=== Study material ===
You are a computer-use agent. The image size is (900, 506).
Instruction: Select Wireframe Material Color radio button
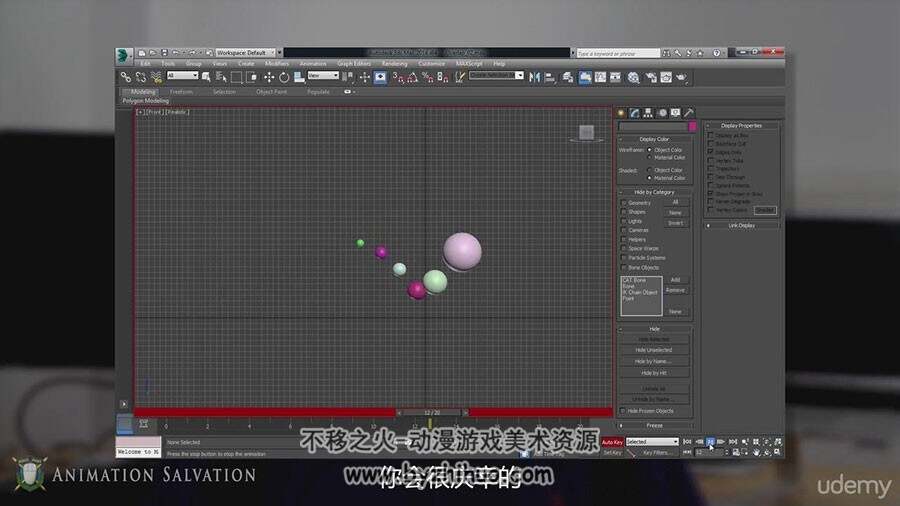(x=650, y=157)
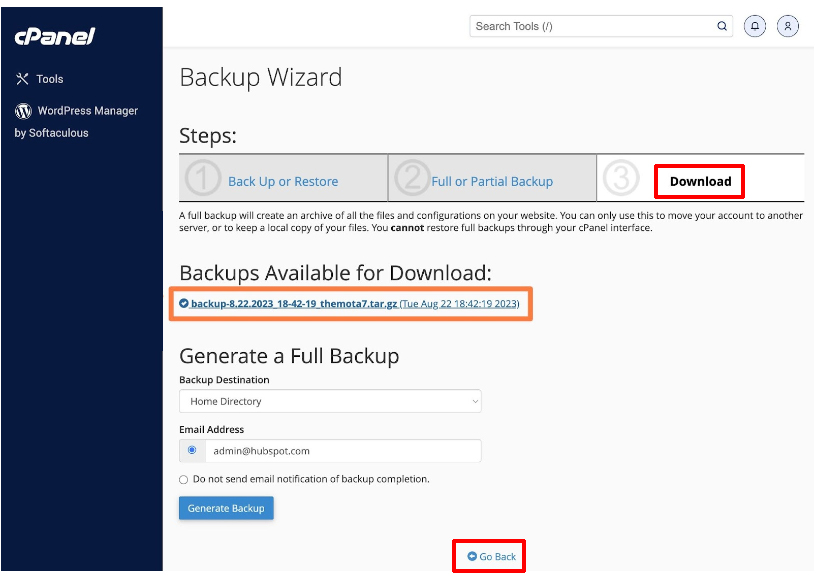
Task: Click the search magnifier icon
Action: (x=722, y=26)
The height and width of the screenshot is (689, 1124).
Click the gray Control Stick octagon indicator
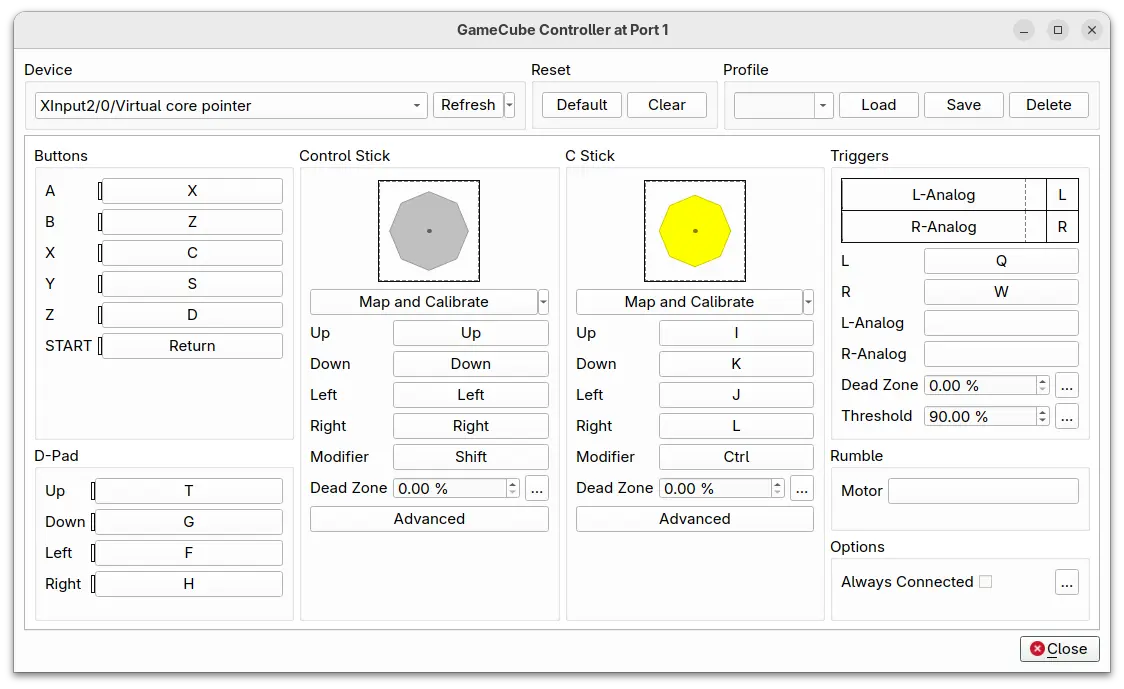point(429,231)
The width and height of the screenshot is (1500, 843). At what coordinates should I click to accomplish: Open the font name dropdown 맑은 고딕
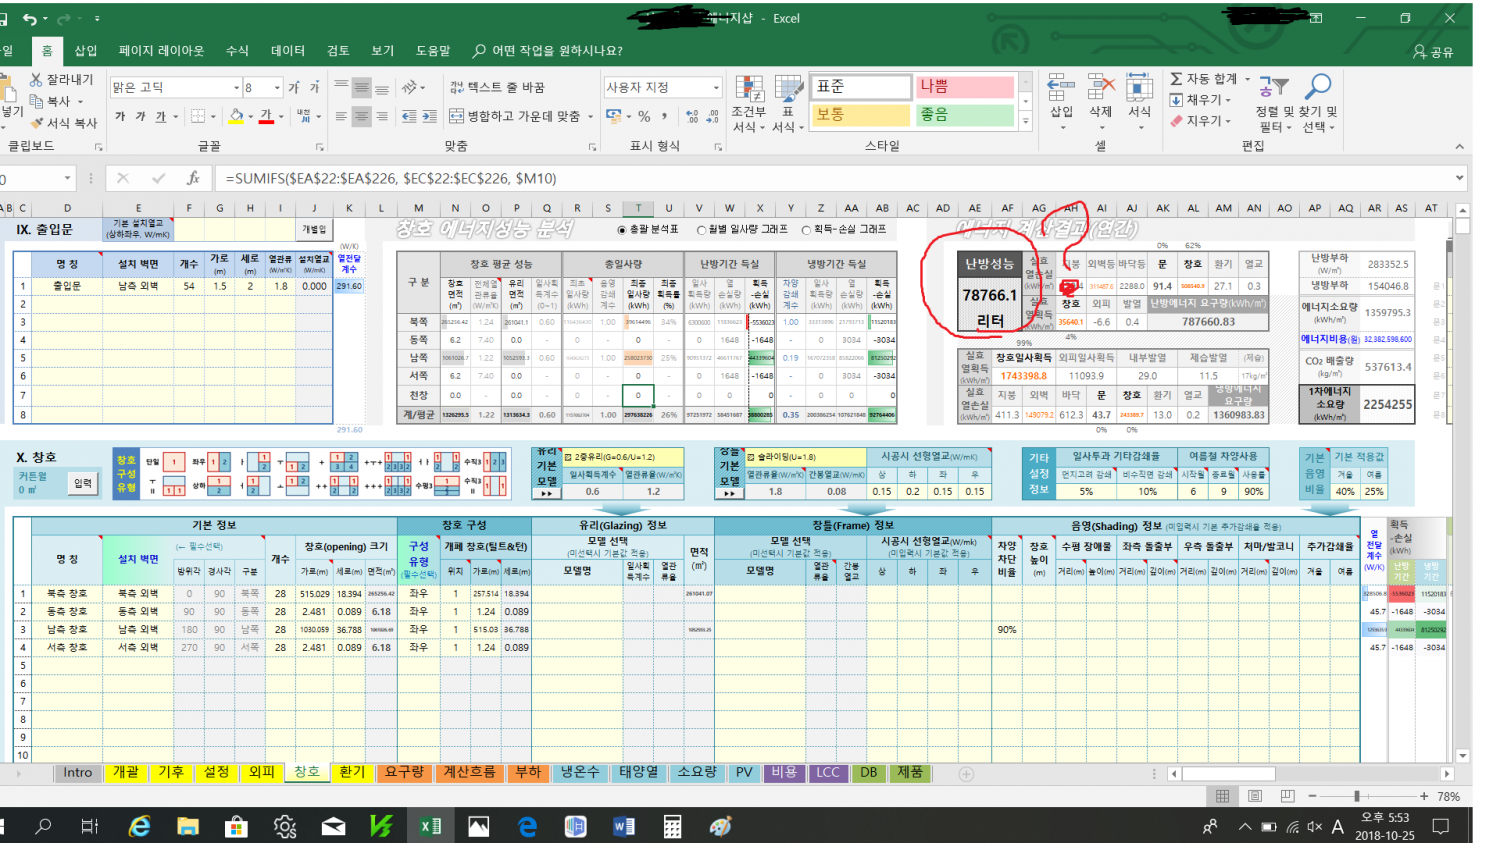[237, 88]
===
Required work: The records above are to be restated exactly, with all pictures omitted.

Task response:
You are a computer-use agent. The image size is (900, 506).
Instruction: Select Wireframe Material Color radio button
(x=650, y=157)
Task: Click the search magnifier icon
Action: (x=722, y=26)
The height and width of the screenshot is (689, 1124).
Click the gray Control Stick octagon indicator
point(429,231)
The width and height of the screenshot is (1500, 843). At what coordinates should I click to accomplish: Open the font name dropdown 맑은 고딕
[237, 88]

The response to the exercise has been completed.